After outlining how, and why, the lawsuit arose, the judge began his ruling on the motions filed by the various defendants. Enjaian v. Schlissel, supra.  This post will only examine his rulings on two of Enjaian’s causes of action because they are more directly concerned with the events outlined above. 
The first cause of action this blog post examines was Enjaian’s second cause of action, which as the judge explains, asserted that
Mundt used a valid exercise of Enjaian's 1st Amendment rights, namely the emails sent to LawClosed, as support for probable cause of stalking. Enjaian argues that the search was an element of a conspiracy to shut down LawClosed to silence his views objecting to the `Big Law’ system. 
Enjaian v. Schlissel, supra.  The judge goes on to explain that
[t]o prevail on a claim of 1st Amendment Retaliation, it must be shown that: 1) the conduct was protected, 2) an adverse action was taken against that conduct that would deter a person of ordinary firmness to engage in that conduct, and 3) there is a causal connection between the conduct and the adverse action. Thaddeus–X v. Blatter, 175 F.3d 378 (U.S. Court of Appeals for the 6th Circuit 1999).

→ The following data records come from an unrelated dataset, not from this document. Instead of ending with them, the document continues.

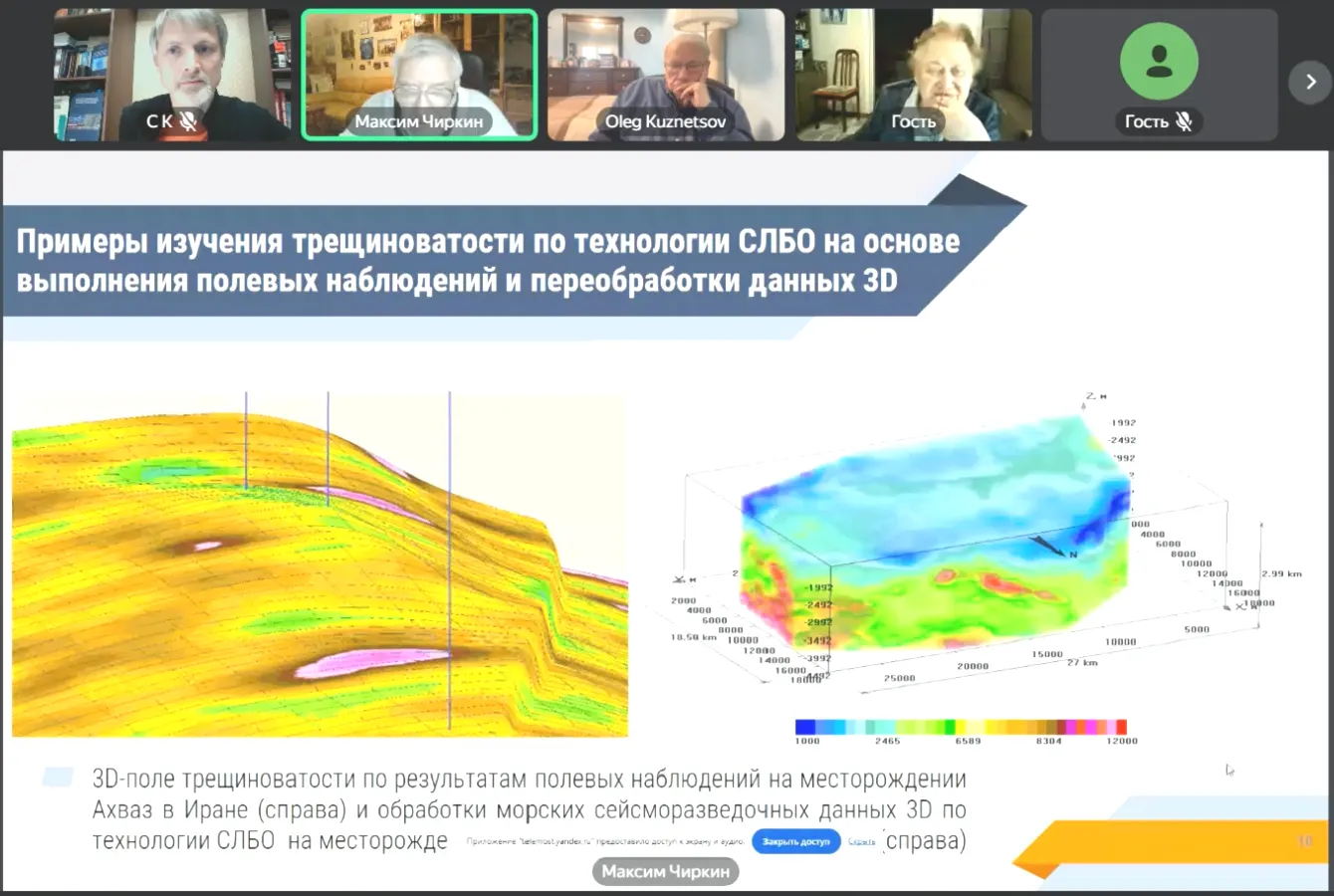This screenshot has height=896, width=1334.
Task: Select Oleg Kuznetsov's video tile
Action: coord(665,70)
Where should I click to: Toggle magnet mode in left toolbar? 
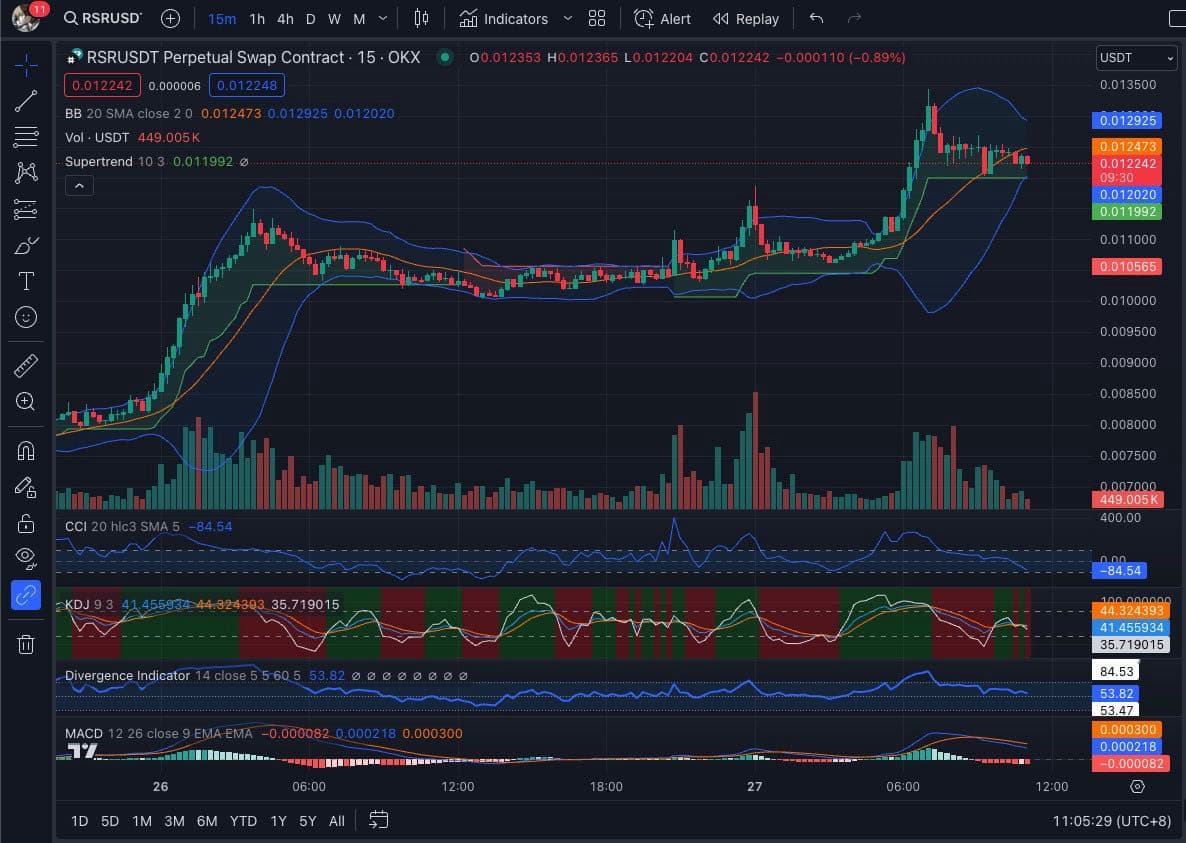point(26,450)
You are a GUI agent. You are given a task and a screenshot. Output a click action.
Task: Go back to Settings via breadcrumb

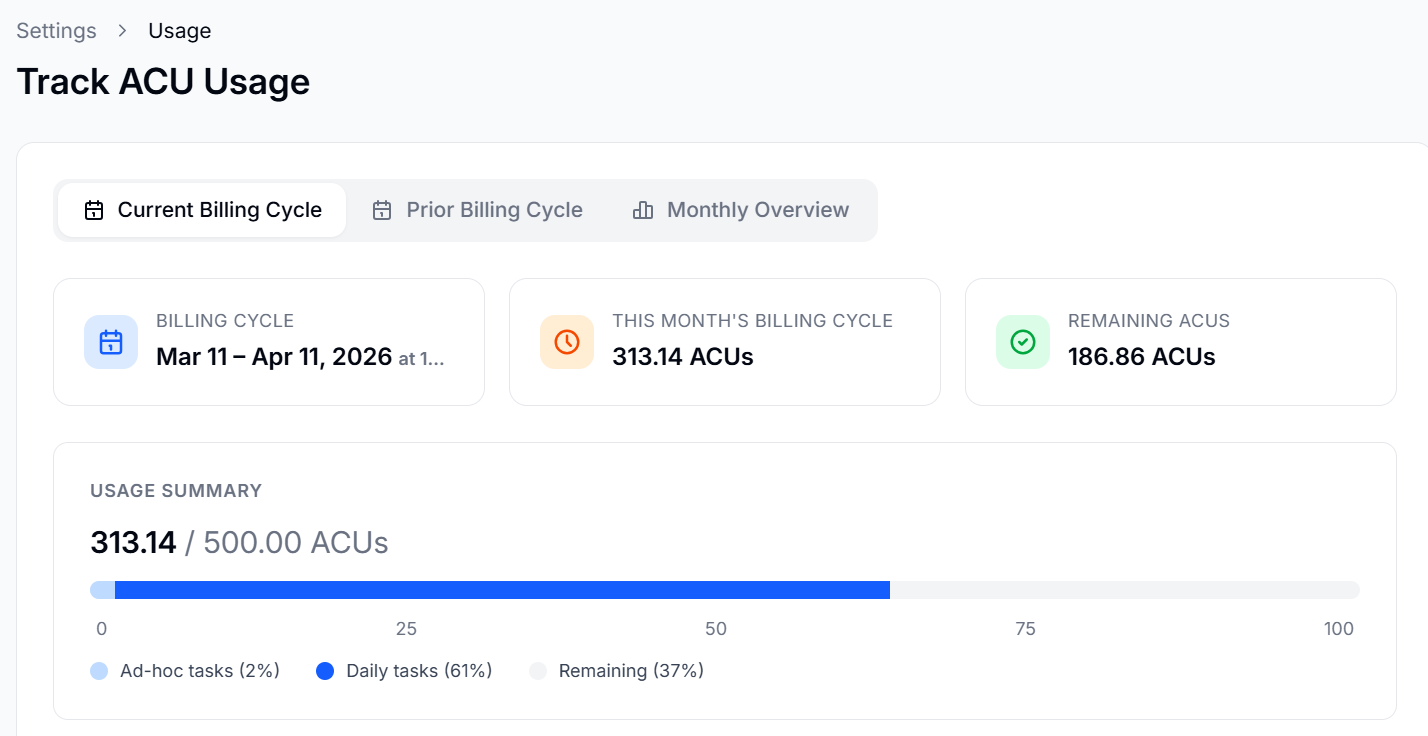pos(56,31)
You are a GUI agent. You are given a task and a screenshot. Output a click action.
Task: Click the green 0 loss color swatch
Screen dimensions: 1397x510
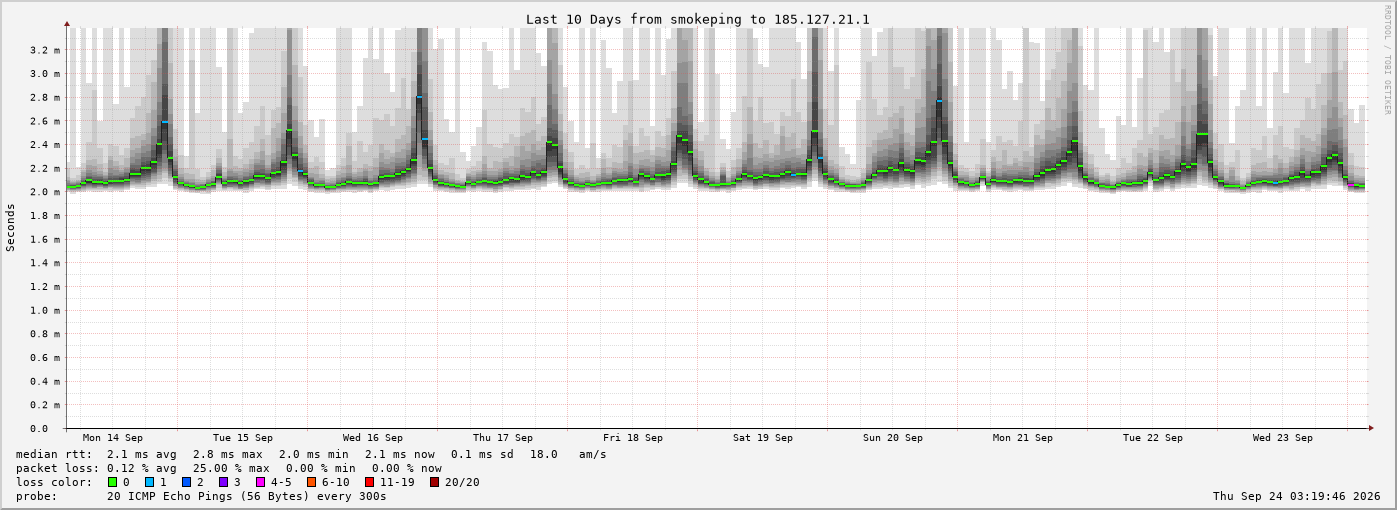112,482
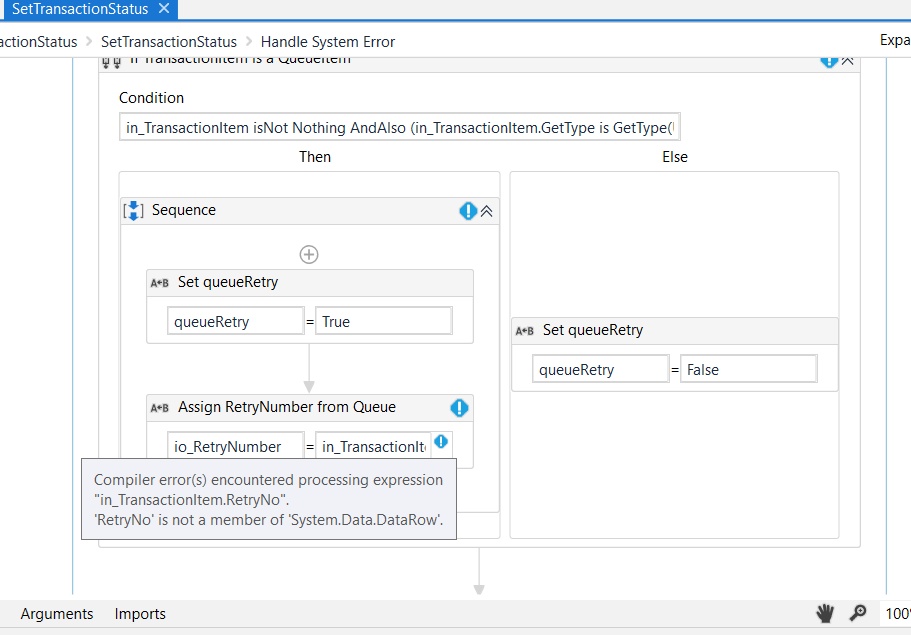The height and width of the screenshot is (635, 911).
Task: Navigate to Handle System Error breadcrumb
Action: point(328,42)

Assuming, arguendo, that the emails were protected and that the search constituted an adverse action, Enjaian's claim fails at the third step. As pleaded, Mundt's investigation was causally connected to Schomp's complaint, and there is nothing beyond conclusory speculation that Mundt was acting at the behest of the Law School's desire to restrain Enjaian's dissent regarding the `BigLaw career path.’

The notion that the search warrant was obtained as a pretext to chill Enjaian's speech is not plausible, especially in light of the parallel criminal and academic investigations that followed. Furthermore, the decision to shut down LawClosed was made by the Dean of Students and there is no indication that it had anything to do with the criminal investigation. In fact, there is no allegation that Mundt's affidavit in any way played a part in the independent decision to close down the list or that Mundt was even aware of the University's views on the content of Enjaian's email.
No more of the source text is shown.